If to explain a storm, someone attributed it to witchcraft our first reaction would be to laugh at him. We know science can explain the reasonable causes of storms. But, we have no right to be proud in stating this because most of us are so far removed from scientific questions that the word “science” represents much the same to us today as referring to witchcraft did not long ago. This might seem paradoxical, but let me clarify.
In a civilized society, we each concentrate our efforts on but a tiny part of general knowledge. However, we are constantly benefiting from that general knowledge: for example, science. The vast majority of us have no clue the degree to which the planet is warming and we ignore the causes of this warming, if it is even taking place. The only reason we are aware of this issue is the media. At some point, we have heard reference to “the scientists” and we surrender to this term with the same reverence we surrendered three centuries ago to accusations of witchcraft. Today we know the reasons for natural phenomena lie in science. But when we enter into specific issues, questions like the evolution of our climate are completely unfathomable. And so, without any proof, we fixate on what the media tells us.
The problem arises when the word “science” is manipulated for strictly political ends. This is case with the Kyoto Protocol. Anyone who has read Libertad Digital’s interview with Christopher Horner will have raised an eyebrow on more than one occasion. Mr. Horner says the scientists making up the IPCC, the United Nations (that august institution) body fighting global warming, are not exactly the best prepared. In one of his books Patrick Michaels, a truly respected climatologist, reports no more than a third of the scientists summoned by the IPCC are climatologists. The other two-thirds talk about the climate without having dedicated themselves to its study.
As Mr. Horner explains, this does not really matter. The scientists’ conclusions are later changed for those of politicians and NGOs –in other words, lobbies. And even though these retooled conclusions have no connection to the ones reached by the scientists, our nation-savers insist they are part of the “scientific consensus”. Anyway, who is going to read hundreds of pages written in incomprehensible jargon to discover that, once again, the politicians are lying to us?
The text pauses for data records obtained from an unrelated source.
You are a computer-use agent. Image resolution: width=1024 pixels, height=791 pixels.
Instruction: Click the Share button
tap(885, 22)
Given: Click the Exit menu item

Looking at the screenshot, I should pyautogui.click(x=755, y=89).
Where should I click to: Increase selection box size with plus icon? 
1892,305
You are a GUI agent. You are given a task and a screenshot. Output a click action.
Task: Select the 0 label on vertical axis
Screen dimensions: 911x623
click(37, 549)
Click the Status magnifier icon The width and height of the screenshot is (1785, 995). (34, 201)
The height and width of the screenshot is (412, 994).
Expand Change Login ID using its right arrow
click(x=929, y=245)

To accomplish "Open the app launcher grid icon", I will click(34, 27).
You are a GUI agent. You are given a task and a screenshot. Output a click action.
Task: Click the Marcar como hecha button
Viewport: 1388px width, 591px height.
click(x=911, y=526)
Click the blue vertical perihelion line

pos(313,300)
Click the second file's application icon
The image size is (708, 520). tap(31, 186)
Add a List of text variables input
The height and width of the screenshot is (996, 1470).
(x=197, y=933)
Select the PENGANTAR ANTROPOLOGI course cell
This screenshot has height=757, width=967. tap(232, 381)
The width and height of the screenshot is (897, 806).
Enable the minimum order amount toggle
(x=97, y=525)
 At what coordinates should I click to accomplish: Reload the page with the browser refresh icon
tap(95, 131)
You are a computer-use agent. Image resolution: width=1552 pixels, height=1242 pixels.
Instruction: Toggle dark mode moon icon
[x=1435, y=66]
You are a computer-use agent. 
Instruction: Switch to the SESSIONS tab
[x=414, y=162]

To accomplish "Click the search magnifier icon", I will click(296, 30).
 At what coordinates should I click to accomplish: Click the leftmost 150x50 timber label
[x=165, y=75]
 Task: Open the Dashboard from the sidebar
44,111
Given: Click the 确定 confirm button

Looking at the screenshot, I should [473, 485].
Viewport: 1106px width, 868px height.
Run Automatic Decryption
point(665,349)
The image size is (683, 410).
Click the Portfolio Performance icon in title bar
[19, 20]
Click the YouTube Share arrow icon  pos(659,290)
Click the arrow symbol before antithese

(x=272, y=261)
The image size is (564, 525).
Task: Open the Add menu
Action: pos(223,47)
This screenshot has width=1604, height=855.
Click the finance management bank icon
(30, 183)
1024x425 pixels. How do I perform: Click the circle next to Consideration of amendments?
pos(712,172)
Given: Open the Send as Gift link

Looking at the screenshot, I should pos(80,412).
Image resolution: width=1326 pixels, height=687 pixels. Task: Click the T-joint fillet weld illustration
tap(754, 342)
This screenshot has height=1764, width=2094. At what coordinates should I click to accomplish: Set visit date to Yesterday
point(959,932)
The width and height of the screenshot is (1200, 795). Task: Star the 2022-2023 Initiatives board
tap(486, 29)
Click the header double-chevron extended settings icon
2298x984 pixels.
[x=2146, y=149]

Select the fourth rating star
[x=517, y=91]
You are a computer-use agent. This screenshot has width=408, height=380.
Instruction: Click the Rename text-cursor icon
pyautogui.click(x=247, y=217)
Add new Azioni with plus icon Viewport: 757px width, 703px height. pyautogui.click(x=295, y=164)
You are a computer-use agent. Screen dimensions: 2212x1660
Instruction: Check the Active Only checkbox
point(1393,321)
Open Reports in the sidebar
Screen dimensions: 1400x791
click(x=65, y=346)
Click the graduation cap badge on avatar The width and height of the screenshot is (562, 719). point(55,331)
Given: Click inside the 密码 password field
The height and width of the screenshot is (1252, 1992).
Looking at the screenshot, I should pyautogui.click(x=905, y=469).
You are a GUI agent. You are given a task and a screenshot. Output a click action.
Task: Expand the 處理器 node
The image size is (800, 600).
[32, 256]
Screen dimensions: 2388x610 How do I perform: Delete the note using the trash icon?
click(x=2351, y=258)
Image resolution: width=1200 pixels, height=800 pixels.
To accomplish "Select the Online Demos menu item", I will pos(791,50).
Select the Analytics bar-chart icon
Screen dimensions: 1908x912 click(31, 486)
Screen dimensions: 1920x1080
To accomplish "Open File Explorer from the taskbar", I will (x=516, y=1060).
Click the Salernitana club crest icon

This political meddling has contaminated scientific magazines. The Daily Telegraph newspaper recently reported that various scientists were censured for questioning the idea that industrial emissions are chiefly to blame for global warming. Such censorship has taken place in the magazine Nature, which has been stepping all over its long lost reputation of late, and in Science (striving to place itself at the scientific summit alongside Reader’s Digest).
As evidence, take an article from December claiming nothing less than that the scientific consensus (a contradiction in terms) backed the theory stating the rise in global temperature was caused by man-made gas emissions. The author based this nonsense on an analysis of 1,000 scientific articles published since the early 1990s. According to the article three out of every four articles approved this theory and none challenged it.
The result is most surprising, because many of the most celebrated climatologists have said just the opposite: that there is no scientific ground for such a theory. A group of them wrote down their objections in the Leipzig Declaration. This Monday, 16 internationally respected climatologists met in Madrid to denounce as extra-scientific the green house theory pointing to man as the origin and principal cause of global warming.
Scientist Benny Peiser, suspicious of that Science article’s data, analyzed the same 1,000 articles and his findings were predictable: Science had lied. Only a third of those 1,000 backed the theory, although only 1% did so explicitly. Science refused to publish Mr. Peiser’s results. Why is science being manipulated like this? For political reasons. Jacques Chirac said in The Hague in November 2000 the Kyoto Protocol was “the first step toward a world government”: a path on which the search for truth, scientists’ job, has no place.